TASK TO CARRY OUT: Reproduce the part of the records below that opens with the line containing "Bayern (185, 209)" and closes with the line containing "Angelruten (40, 89)", both of those lines included.

§

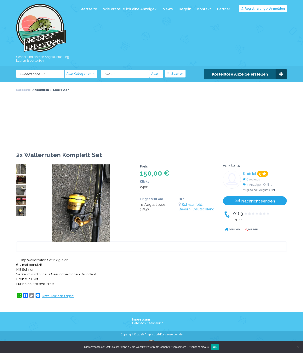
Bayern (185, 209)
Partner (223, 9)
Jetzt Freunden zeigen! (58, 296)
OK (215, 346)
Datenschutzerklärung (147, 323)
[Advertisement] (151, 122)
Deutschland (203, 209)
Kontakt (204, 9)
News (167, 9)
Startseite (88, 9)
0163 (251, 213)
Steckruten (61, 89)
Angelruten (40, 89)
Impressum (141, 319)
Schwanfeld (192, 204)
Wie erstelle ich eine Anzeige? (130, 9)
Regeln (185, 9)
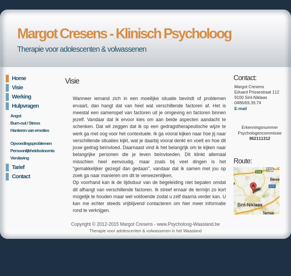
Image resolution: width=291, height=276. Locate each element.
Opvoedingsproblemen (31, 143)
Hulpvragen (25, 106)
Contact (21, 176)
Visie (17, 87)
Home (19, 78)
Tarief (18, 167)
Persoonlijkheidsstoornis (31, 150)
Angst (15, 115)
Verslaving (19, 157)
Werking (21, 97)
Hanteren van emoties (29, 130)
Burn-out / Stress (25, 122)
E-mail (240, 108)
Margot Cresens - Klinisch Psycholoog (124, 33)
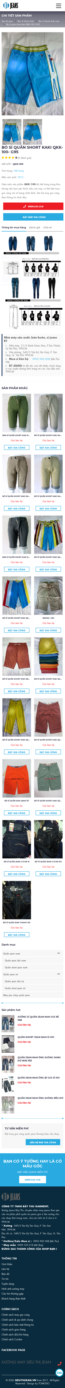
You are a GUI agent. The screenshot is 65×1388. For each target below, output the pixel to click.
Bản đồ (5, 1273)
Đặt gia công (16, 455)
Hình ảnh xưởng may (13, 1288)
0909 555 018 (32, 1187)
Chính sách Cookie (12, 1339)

§

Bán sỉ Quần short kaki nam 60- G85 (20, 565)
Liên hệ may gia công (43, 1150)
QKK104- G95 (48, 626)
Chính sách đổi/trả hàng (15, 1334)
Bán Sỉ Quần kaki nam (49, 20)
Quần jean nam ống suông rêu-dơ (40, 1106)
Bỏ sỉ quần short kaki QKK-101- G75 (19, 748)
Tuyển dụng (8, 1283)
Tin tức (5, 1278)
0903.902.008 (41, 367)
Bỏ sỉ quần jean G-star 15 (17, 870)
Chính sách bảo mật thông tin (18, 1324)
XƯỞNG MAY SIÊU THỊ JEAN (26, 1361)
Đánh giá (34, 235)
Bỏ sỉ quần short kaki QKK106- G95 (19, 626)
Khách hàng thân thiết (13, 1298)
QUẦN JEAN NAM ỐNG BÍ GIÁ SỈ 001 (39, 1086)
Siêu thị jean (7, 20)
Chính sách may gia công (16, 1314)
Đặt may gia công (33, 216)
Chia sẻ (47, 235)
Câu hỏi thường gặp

§

SOLUTION FOR THIS EXERCISE:
Bayern (185, 209)
Partner (223, 9)
Jetzt Freunden zeigen! (58, 296)
OK (215, 346)
Datenschutzerklärung (147, 323)
[Advertisement] (151, 122)
Deutschland (203, 209)
Kontakt (204, 9)
News (167, 9)
Startseite (88, 9)
0163 (251, 213)
Steckruten (61, 89)
Angelruten (40, 89)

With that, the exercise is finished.